Con risolutezza Sylva approda così a una pittura ben impostata ed energica, memore della lezione degli impressionisti francesi così come delle avanguardie svizzere ma sempre fedele alla sua peculiare visione artistica supportata da un’istintiva padronanza della tavolozza cromatica. I suoi ritratti, le nature morte, i paesaggi e i nudi sono permeati da un’atmosfera intima ma allo stesso tempo vitale.
Lo si vede bene nella mostra che la Pinacoteca cantonale Giovanni Züst di Rancate dedica a Sylva Galli, restituendo con una settantina di opere il breve ma intenso percorso della pittrice ticinese. Si tratta di una rassegna che prosegue la ricerca dell’istituzione rancatese volta a far conoscere al pubblico il lavoro delle talentuose donne del nostro territorio e che, in questo specifico caso, si pone come una prima significativa ricostruzione della presenza femminile in ambito artistico.

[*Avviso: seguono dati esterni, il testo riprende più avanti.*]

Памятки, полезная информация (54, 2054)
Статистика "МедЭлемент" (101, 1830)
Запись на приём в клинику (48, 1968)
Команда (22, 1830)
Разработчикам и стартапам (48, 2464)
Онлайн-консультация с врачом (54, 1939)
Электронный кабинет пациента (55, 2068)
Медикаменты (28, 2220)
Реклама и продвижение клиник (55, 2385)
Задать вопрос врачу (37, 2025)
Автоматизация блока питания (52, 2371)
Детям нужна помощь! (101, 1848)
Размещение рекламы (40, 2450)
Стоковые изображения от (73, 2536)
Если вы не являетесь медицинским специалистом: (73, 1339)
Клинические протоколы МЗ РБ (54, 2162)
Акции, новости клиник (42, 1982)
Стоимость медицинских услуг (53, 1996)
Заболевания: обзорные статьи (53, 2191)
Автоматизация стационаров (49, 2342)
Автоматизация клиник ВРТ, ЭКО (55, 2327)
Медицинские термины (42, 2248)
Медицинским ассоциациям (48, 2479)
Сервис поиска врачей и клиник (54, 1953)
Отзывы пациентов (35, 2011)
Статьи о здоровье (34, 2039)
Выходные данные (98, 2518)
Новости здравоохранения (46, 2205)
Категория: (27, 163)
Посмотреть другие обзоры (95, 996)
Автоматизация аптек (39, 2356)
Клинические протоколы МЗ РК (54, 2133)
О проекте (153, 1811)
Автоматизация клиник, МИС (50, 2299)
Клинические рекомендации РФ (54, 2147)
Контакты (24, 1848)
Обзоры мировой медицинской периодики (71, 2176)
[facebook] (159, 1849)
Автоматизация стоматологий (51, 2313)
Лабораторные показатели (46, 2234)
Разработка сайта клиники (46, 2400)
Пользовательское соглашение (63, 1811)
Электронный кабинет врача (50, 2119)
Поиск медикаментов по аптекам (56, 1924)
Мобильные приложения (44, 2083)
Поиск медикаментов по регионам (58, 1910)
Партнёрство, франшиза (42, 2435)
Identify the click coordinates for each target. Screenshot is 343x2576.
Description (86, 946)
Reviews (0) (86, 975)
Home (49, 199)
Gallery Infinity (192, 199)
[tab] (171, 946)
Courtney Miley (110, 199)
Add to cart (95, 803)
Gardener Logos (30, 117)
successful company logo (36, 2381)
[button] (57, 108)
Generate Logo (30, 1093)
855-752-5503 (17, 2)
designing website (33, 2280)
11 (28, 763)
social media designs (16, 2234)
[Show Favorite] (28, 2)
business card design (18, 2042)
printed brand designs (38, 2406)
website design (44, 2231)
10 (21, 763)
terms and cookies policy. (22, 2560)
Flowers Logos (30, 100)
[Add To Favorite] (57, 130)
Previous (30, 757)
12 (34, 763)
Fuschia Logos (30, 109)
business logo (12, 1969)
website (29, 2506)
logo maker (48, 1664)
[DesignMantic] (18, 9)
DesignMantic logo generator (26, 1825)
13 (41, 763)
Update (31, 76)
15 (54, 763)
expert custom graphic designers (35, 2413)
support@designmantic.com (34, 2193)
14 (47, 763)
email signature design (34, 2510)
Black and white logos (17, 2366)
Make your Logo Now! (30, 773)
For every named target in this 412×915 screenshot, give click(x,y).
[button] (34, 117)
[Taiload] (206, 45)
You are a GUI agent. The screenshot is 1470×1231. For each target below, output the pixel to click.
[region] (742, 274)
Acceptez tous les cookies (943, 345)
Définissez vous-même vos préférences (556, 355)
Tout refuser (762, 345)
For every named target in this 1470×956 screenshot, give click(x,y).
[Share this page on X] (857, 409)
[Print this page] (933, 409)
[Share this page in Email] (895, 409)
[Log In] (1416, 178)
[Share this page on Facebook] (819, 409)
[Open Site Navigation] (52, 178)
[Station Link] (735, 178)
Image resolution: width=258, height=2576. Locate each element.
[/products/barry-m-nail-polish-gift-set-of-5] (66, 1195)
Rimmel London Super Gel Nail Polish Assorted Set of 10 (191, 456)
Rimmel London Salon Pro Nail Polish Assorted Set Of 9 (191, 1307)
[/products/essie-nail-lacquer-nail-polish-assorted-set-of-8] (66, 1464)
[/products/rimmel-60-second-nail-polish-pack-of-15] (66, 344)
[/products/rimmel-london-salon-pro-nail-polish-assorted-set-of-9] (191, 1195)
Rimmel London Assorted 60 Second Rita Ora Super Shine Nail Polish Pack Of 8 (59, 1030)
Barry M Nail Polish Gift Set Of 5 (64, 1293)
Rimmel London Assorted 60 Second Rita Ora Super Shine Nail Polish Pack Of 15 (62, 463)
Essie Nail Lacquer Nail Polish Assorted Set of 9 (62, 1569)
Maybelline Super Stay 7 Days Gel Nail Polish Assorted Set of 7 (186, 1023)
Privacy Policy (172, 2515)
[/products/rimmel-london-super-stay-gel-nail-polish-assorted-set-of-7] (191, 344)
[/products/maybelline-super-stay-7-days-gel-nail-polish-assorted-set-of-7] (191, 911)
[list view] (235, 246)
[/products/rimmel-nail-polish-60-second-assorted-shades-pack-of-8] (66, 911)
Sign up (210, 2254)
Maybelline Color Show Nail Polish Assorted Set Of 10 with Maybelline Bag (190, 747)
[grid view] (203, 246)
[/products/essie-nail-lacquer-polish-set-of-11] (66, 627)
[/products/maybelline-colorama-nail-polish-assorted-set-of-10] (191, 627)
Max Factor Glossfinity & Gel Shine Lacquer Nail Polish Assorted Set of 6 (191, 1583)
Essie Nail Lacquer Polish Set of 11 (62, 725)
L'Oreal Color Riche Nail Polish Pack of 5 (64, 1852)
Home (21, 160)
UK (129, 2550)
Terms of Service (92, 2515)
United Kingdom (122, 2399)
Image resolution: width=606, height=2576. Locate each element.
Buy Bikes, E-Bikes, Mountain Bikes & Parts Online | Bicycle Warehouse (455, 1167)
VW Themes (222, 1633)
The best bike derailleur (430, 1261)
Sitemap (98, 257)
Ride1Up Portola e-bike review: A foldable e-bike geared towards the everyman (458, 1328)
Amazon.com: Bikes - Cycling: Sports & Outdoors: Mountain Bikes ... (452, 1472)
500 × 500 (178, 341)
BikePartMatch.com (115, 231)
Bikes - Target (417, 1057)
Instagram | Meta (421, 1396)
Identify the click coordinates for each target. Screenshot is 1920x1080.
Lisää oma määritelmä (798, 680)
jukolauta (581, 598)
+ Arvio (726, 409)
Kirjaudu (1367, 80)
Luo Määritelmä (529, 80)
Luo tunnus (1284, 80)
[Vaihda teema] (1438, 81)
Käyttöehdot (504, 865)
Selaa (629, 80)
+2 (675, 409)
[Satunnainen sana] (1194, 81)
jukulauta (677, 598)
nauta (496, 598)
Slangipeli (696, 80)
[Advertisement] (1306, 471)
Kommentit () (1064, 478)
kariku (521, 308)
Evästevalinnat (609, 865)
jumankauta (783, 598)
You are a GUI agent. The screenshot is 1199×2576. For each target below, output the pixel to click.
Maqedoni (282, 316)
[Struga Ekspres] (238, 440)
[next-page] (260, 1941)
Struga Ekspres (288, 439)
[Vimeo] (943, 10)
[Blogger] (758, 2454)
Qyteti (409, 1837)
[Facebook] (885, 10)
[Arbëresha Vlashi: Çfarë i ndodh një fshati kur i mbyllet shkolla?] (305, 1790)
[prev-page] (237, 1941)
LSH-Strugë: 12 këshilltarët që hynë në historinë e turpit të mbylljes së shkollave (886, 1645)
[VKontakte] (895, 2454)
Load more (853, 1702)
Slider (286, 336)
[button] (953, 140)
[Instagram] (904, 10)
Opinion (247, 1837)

La figura di Sylva Galli, tra le prime ad accedere professionalmente alla pratica pittorica, ben si presta a questo scopo, poiché, per la sua vicenda peculiare, emerge come simbolo primigenio dell’affermazione della donna nelle belle arti. Non stupisce difatti che la sua ferma volontà di diventare artista, la sua capacità di ampliare i propri orizzonti cercando stimoli sempre nuovi anche al di fuori del Ticino, la sua spontaneità estetica e, nondimeno, la sua fine prematura, abbiano fatto sì che incarnasse fino agli anni Sessanta dello scorso secolo l’emblema del femminismo progressista dell’epoca.
È così che attorno a Sylva si sviluppa un’esposizione il cui percorso prende avvio dalle opere di quelle pochissime donne che prima di lei, nell’Ottocento, erano riuscite a dedicarsi all’arte intraprendendo regolari studi accademici, seppur spesso incompleti a causa delle molte difficoltà nel potervi accedere. Sono figure appartenenti a ceti sociali elevati che proprio per questo avevano la possibilità di applicarsi a tale passione. Tra loro citiamo Adelaide Pandiani, figlia del noto scultore Giovanni, che finisce con il sacrificare l’arte ai suoi doveri di moglie e madre; Giovanna Castagnola che studia pittura a Bruxelles e che giunge a Lugano per sposare Alessandro Béha, noto albergatore; Valeria Pasta Morelli, figlia dell’imprenditore Carlo Pasta, che si diploma a Brera e coltiva la pittura solo tra le mura domestiche; Rachele Giudici, conosciuta più per lo studio dei costumi tradizionali ticinesi e presente in mostra con due abiti da lei disegnati.
Dopo le sezioni che documentano il lavoro di Sylva Galli, troviamo uno spazio dedicato alla famiglia Chiesa in cui spiccano le personalità delle due consorti dei fratelli Francesco e Pietro: Corinna Galli, molto attiva nel mondo culturale e autrice della Bibliografia scritta da donne ticinesi o vissute nel Ticino, e Germaine Petitpierre, dedita al ricamo con lo scopo di sviluppare l’artigianato ticinese femminile.
Il percorso viene concluso poi da una ricca sala che raccoglie le artiste del tempo di Sylva Galli, testimonianza di come, a partire dagli anni Trenta e Quaranta del Novecento, le pittrici incomincino a non essere relegate solo all’ambito domestico. A contribuire a questa importante svolta sono la prima esposizione nazionale svizzera del lavoro femminile nel 1928 e la nascita della sezione ticinese del Lyceum nel 1939 che, fondato da alcune intellettuali, sostiene le artiste e artigiane più valenti.
Ecco ad esempio Anna Baumann-Kienast, tra le socie più intraprendenti del Lyceum; Regina Conti, con studi completi a Monaco e a Milano, unica ticinese nel 1924 a presenziare all’Esposizione Permanente di Milano; Rosetta Leins, considerata una delle migliori pittrici svizzere e tra le interpreti più felici del paesaggio ticinese, chiamata anche a decorare la Sala dei matrimoni di Palazzo Civico a Lugano; Margherita Osswald-Toppi, amica di Hermann Hesse e molto apprezzata dal pubblico d’Oltralpe; Mariangela Rossi, artista schiva rivalutata dalla critica negli anni Ottanta e Novanta del Novecento. Donne che finalmente riescono a fare della loro arte una professione, ottenendo il riconoscimento delle proprie capacità e aprendo così la strada a una maggiore emancipazione del loro ruolo nella società.